-- Задание 1 --
Сократите абзац показанного текста, начинающийся словами «Нечего опасаться, что психоанализ», и сохраните его главные мысли.
-- Задание 2 --
Перепишите без изменений отрывок из показанного текста от слов «Я хочу напомнить» до слов «ход острое оружие?».
-- Задание 3 --
Определите, соответствуют ли показанному тексту утверждения (а), (б) и (в). Для каждого ответьте «да» или «нет» и приведите точную цитату, которая это подтверждает. (а) Фрэзер приводит суеверие немцев: нож нельзя класть острой стороной вверх. (б) В тексте сказано, что взрослые хорошо понимают душевную жизнь ребенка. (в) Психоанализ настаивает, что описанному источнику принадлежит первое место среди действующих моментов.

-- Показанный текст --
"""

Мы не скрываем от себя, что подобными объяснениями мы рискуем вызвать упрек, что приписываем современным дикарям утонченность душевной деятельности, далеко превосходящую вероятность. Однако я думаю, что с психологией этих народов, оставшихся на анимистической ступени, дело может обстоять так же, как с душевной жизнью ребенка, которую мы, взрослые, уже не понимаем и богатство и утонченность которой мы поэтому так недооцениваем.
Я хочу напомнить еще об одной группе не объясненных до сих пор предписаний табу, потому что они допускают хорошо знакомое психоаналитику объяснение. У многих диких народов существует запрещение при различных обстоятельствах иметь в доме острое оружие и режущие инструменты. Фрэзер указывает на суеверие немцев, что нельзя класть нож острой стороной вверх. Бог и ангелы могут им поранить себя. Нельзя ли в этом табу узнать отголосок известных «симптоматических действий», для выполнения которых вследствие бессознательных злостных душевных движений могло бы быть пущено в ход острое оружие?
Инфантильное возвращение тотема
Нечего опасаться, что психоанализ, впервые открывши постоянное многократное детерминирование психических актов и образований, попытается утверждать, что нечто столь сложное, как религия, имеет только одно происхождение. Если он по необходимости, собственно говоря, из обязательной для него односторонности, настаивает на признании только одного источника этого института, то он так же мало настаивает на исключительности этого источника, как и на том, что ему принадлежит первое место среди совокупности действующих моментов. Только синтез из различных областей исследования может решить, какое относительное значение нужно уделить описываемому здесь механизму в происхождении религии; но такая работа превосходит как средства, так и намерения психоаналитика.

"""

-- Данные для анализа --
"""

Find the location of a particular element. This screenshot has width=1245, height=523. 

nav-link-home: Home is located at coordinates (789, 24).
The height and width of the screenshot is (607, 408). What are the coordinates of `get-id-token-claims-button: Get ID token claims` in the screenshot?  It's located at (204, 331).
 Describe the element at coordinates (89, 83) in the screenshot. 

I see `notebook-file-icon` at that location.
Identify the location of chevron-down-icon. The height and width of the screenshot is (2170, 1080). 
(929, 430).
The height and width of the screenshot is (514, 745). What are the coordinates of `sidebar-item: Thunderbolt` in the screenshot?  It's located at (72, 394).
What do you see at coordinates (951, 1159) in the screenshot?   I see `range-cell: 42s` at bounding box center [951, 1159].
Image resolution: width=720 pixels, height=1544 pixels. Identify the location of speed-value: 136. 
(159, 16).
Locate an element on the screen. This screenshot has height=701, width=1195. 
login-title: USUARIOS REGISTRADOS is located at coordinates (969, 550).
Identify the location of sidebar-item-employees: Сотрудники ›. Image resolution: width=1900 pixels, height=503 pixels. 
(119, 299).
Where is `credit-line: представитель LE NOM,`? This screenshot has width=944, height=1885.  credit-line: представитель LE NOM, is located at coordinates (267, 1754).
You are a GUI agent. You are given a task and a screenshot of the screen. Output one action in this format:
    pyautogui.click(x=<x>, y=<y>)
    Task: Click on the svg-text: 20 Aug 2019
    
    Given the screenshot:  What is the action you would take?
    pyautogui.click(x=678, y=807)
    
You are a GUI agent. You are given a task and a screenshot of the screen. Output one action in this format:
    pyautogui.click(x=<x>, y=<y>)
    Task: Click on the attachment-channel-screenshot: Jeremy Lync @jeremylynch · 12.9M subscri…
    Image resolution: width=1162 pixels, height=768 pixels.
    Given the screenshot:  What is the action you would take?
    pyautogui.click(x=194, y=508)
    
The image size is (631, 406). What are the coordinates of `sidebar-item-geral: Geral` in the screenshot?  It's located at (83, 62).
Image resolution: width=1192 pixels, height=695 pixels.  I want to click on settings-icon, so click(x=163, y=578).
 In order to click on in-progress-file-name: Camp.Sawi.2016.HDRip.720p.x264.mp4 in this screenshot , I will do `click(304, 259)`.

"""

-- Ответ 1 --
Психоанализ не станет утверждать, что у такого сложного явления, как религия, лишь одно происхождение. Он по необходимости выделяет один источник, но не настаивает ни на его исключительности, ни на его первенстве среди действующих моментов. Какое значение этот механизм имеет в происхождении религии, может решить только синтез разных областей исследования. Такая работа выходит за пределы средств и намерений психоаналитика.

-- Ответ 2 --
Я хочу напомнить еще об одной группе не объясненных до сих пор предписаний табу, потому что они допускают хорошо знакомое психоаналитику объяснение. У многих диких народов существует запрещение при различных обстоятельствах иметь в доме острое оружие и режущие инструменты. Фрэзер указывает на суеверие немцев, что нельзя класть нож острой стороной вверх. Бог и ангелы могут им поранить себя. Нельзя ли в этом табу узнать отголосок известных «симптоматических действий», для выполнения которых вследствие бессознательных злостных душевных движений могло бы быть пущено в ход острое оружие?

-- Ответ 3 --
(а) Да: «Фрэзер указывает на суеверие немцев, что нельзя класть нож острой стороной вверх».
(б) Нет: «с душевной жизнью ребенка, которую мы, взрослые, уже не понимаем».
(в) Нет: «он так же мало настаивает на исключительности этого источника, как и на том, что ему принадлежит первое место среди совокупности действующих моментов».